Der Gipfelglanz verblasst bereits

Um die Welt geht derzeit vor allem ein Bild: das vom zwölf Kilometer langen Zaun rund um Heiligendamm. Die Mächtigen schirmen sich bei ihrem G8-Gipfeltreffen kommende Woche ab wie nie zuvor.

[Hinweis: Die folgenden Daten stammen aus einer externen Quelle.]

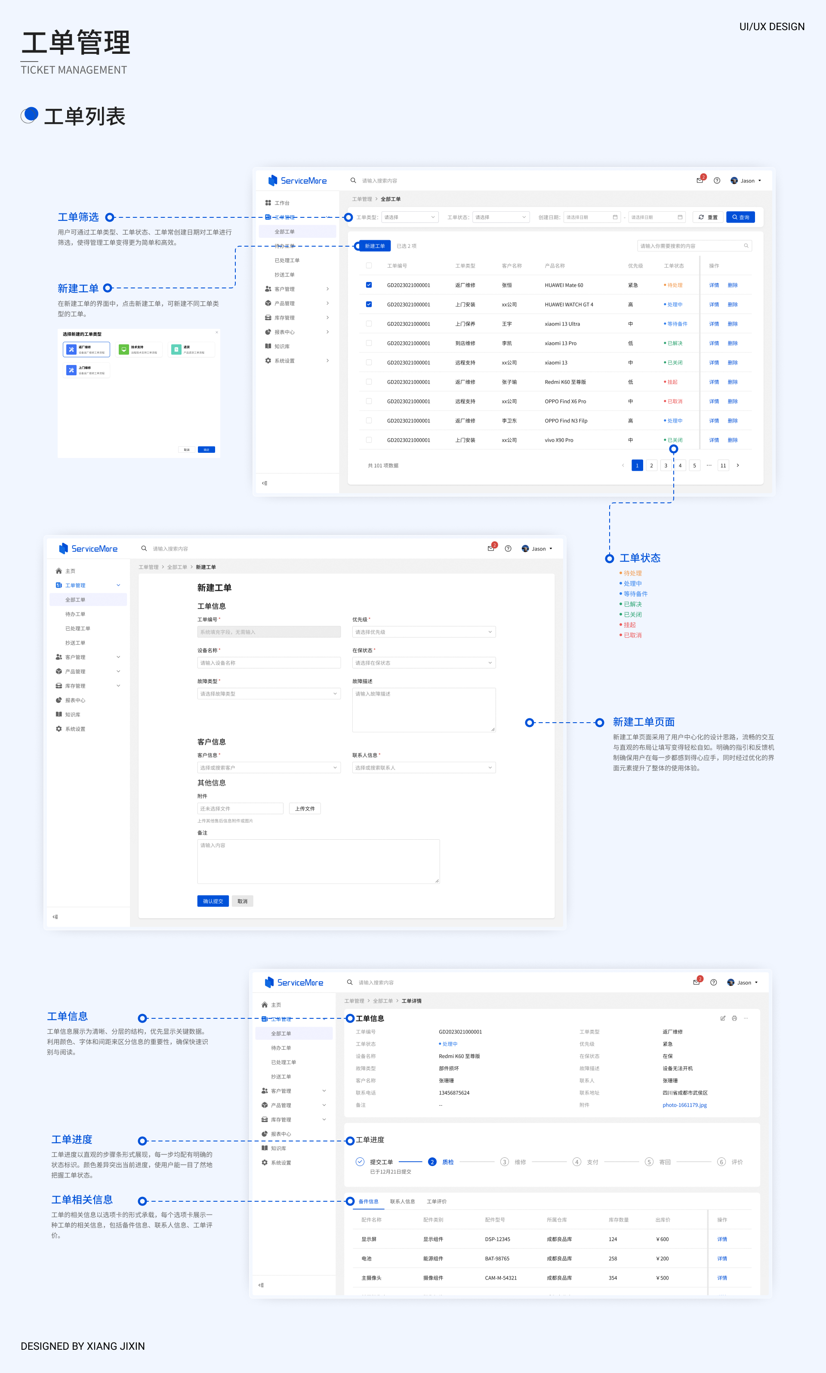The height and width of the screenshot is (1373, 826).
Task: Click the green 技术支持 ticket type icon
Action: click(x=124, y=349)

Berlin. (has) Dem Vernehmen nach sind Kanzlerin Angela Merkel und Bundesinnenminister Wolfgang Schäuble (CDU) bereits unzufrieden damit, dass die massiven Sicherheitsvorkehrungen die Schlagzeilen so negativ beherrschen und das Treffen überlagern. Für neue Aufregung bis ins Kanzleramt sorgte jetzt der Vorwurf, die Bundesregierung sperre kritische Journalisten vom Gipfel aus.

Wenige Tage vor Beginn der G8-Runde ist die Frage der Sicherheit in aller Munde: 100 000 Demonstranten werden erwartet. Ihnen stehen 16 000 Polizisten vor und hinter dem schon weltberühmten Zaun gegenüber. Dass das Oberverwaltungsgericht Greifswald ein weiträumiges Demonstrationsverbot rund um Heiligendamm bestätigte, traf gestern in Berlin bei der zweitägigen Konferenz der Innenminister auf Genugtuung. Trotzdem: Auch bei den Verantwortlichen wachsen die Zweifel, ob der immense Aufwand noch zu rechtfertigen ist. Nach Angaben von Berlins Innensenator Ehrhart Körting (SPD) sind die Bundesländer mit ihrer Polizei-Unterstützung für Mecklenburg-Vorpommern "an die Grenze dessen, was verantwortbar ist für die eigene Sicherheit" gestoßen. Am Rande der Konferenz hieß es, die gesamte Debatte sei fast schon hysterisch.

Die Diskussionen um den ex tremen Polizeieinsatz, um Schnüffelproben, geöffnete Post oder verdeckte Zugbegleiter hat die Deutschen nicht unbeeindruckt gelassen: Fast die Hälfte der Bundesbürger hält die Sicherheitsvorkehrungen inzwischen für übertrieben.

Der erhoffte Gipfelglanz scheint sich für Kanzlerin Merkel daher immer weniger einstellen zu wollen. Nach dem Treffen, so Koalitionäre, müsse dringend über "Sinn und Unsinn" des Spektakels und die Konsequenzen gesprochen werden. Rund 120 Millionen Euro kostet das Ereignis den Steuerzahler.

Zur Sprache kommen wird dann auch das Verfahren, wie Journalisten zu solchen Großveranstaltungen zugelassen werden. Das Bundespresseamt musste sich gestern des Vorwurfs erwehren, es betreibe Zensur, weil rund 20 Journalisten von der Berichterstattung vor Ort ausgeschlossen worden waren. Regierungssprecher Ulrich Wilhelm betonte, sein Amt folge bei der Zulassung oder Nicht-Zulassung stets einer Empfehlung des Bundeskriminalamts, das ohne inhaltliche Begründung Ja oder Nein sage.

Insgesamt reisen 4500 Medienvertreter nach Heiligendamm.